Some European countries have decided to block businesses linked to offshore tax havens from receiving government-backed coronavirus bailouts.
To date, France, Poland, Belgium and Denmark have all announced similar measures designed to exclude some companies from taxpayer-funded relief programs.
As of Tuesday, more than 4.8 million people had contracted Covid-19 worldwide, with 318,833 deaths, according to data compiled by Johns Hopkins University.
The pandemic has forced world leaders to quickly deploy emergency financial measures and aggressive stimulus packages in an effort to avoid a devastating economic collapse.

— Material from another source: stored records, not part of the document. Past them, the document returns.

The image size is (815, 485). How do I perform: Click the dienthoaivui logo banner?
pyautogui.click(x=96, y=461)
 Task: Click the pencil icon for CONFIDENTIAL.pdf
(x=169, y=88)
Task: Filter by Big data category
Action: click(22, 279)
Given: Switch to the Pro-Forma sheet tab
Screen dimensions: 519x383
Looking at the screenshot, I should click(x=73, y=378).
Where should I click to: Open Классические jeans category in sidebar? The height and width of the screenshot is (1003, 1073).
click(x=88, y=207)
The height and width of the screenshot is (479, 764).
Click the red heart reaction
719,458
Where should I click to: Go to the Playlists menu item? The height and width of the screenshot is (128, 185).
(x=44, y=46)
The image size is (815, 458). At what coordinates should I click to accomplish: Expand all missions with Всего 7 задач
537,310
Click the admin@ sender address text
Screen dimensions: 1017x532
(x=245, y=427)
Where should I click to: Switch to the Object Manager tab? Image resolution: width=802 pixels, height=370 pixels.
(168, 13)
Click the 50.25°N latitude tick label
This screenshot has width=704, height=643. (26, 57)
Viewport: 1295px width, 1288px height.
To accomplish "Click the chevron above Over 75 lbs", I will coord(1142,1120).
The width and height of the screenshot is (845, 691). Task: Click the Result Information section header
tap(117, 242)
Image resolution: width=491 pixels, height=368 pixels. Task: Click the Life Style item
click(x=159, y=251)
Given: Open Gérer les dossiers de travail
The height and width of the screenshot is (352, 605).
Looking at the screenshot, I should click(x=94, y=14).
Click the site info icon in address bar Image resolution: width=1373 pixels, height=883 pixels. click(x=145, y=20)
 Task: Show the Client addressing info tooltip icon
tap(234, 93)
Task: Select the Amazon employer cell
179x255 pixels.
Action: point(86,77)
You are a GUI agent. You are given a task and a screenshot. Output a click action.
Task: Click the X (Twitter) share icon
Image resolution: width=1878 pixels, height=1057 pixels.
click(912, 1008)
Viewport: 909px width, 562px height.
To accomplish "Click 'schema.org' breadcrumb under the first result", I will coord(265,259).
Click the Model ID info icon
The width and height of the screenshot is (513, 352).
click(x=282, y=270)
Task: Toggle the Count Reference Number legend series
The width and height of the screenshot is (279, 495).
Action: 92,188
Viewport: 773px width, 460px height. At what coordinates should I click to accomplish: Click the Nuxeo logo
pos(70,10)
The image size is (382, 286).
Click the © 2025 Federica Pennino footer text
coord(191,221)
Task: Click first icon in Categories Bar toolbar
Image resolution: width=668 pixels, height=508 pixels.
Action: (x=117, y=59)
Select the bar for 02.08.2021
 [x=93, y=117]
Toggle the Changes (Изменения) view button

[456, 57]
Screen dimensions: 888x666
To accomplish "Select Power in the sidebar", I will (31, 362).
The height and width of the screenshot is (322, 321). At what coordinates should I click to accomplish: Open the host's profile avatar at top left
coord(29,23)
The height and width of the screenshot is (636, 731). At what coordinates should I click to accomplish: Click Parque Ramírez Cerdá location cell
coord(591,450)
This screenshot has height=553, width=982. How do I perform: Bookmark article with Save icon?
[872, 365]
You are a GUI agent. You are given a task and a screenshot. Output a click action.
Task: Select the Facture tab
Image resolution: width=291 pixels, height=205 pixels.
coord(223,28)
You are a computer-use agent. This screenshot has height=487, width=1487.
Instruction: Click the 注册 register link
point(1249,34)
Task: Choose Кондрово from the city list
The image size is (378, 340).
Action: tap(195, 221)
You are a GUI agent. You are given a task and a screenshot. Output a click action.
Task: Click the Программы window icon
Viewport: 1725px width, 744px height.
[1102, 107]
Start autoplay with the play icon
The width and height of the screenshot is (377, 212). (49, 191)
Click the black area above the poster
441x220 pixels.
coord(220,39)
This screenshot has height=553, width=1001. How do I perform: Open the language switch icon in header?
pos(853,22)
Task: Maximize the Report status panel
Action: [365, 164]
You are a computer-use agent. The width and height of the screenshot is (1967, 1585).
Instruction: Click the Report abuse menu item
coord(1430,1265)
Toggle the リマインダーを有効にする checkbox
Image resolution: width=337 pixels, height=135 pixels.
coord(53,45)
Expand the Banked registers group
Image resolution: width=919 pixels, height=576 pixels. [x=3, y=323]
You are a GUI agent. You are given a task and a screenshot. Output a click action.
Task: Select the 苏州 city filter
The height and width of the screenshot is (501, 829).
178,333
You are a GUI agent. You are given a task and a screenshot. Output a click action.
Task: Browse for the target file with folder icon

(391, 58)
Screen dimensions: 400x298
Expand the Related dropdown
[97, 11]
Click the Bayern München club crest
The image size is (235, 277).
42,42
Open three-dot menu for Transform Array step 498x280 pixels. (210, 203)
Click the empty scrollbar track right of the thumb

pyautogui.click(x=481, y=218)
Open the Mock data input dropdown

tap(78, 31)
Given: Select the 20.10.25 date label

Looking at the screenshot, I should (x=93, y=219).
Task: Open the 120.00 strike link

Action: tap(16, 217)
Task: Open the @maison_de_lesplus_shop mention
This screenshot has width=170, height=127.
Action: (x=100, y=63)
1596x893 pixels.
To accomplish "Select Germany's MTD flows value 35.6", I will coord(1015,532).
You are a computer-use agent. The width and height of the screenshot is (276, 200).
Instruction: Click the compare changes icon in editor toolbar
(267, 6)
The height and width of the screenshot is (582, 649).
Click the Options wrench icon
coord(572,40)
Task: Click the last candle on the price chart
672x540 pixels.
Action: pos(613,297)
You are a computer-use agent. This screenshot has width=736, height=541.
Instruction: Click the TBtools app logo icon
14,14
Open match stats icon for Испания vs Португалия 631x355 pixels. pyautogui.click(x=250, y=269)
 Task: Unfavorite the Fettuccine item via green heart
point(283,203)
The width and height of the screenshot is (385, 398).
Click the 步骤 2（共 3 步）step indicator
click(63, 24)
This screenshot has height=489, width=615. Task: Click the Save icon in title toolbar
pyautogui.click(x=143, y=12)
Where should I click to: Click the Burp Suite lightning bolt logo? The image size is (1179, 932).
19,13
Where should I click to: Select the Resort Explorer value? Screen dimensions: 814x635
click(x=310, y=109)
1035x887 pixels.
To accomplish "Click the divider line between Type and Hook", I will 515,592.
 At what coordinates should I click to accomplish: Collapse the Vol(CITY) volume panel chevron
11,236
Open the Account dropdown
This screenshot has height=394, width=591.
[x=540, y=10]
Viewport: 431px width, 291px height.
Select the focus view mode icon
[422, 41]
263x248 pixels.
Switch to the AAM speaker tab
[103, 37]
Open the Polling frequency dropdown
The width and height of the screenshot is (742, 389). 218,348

Earlier this month, Belgium became the fourth European Union country to introduce legislation that prevents pandemic relief measures to companies with a presence in tax havens.
The law, which was adopted on May 7, stipulates that any business with a link to tax havens via a shareholder or subsidiary won't be able to receive state-aid.
Poland, France and Denmark had all proposed similar amendments to deny relief funding to firms operating in jurisdictions the EU considers uncooperative for tax purposes.
The EU's so-called "blacklist" identifies 12 countries that have failed to meet the bloc's standard on the open and fluid exchange of tax information.
None of the countries on the list are members of the EU, since the bloc claims all member states are fully compliant and held to a higher level of scrutiny than other countries across the globe.
A spokesperson from the European Commission, the executive arm of the EU, told CNBC that it was up to member states if they wished to grant state aid and to design measures in line with EU rules, "such as to prevent fraud and tax evasion or aggressive avoidance."
At the same time, the spokesperson said member states "must comply" with fundamental freedoms guaranteed by the EU Treaty, including on the free movement of capital and the free movement of persons.
"This means they cannot exclude companies from aid schemes on the basis of headquarters or tax residency in a different EU country," they added.
Alex Cobham, chief executive of the Tax Justice Network, which tracks corporate tax avoidance, believes the coronavirus pandemic "has exposed the grave costs of an international tax system programmed to prioritize the interest of corporate giants over the needs of people."
Late last month, the Tax Justice Network published a five-step "bail or bailout" test to determine whether governments should help businesses requesting pandemic relief.
The checks consisted of finding out whether one or more subsidiaries of the corporate group is listed on the Financial Secrecy Index (a system that ranks jurisdictions according to the secrecy of their offshore activities); seeing whether the group has participated in any financial scandals; looking to see whether the group has published its most recent accounts; asking whether the group has published information on who the beneficial owners are of all its legal vehicles; and requesting to see whether the group has committed to employee protection.
If any of the conditions are not met, the Tax Justice Network argued governments must either make a bailout conditional on recipients meeting all of the requirements by the end of 2020 or to disqualify them.
"For years, the corporate tax havens like the British Virgin Islands, the Netherlands, and Luxembourg have fueled a race to the bottom, handing over wealth and power to the biggest corporations and taking it away from the nurses and public service workers risking their lives today to protect ours," Cobham added.
In response, a spokesperson at Luxembourg's finance ministry told CNBC: "Characterizing Luxembourg as a tax haven is entirely unfounded, and at best reflects an outdated view not only of the country itself but of today's international taxation framework more generally."
Spokespeople for the British Virgin Islands and the Netherlands were not immediately available for comment when contacted by CNBC.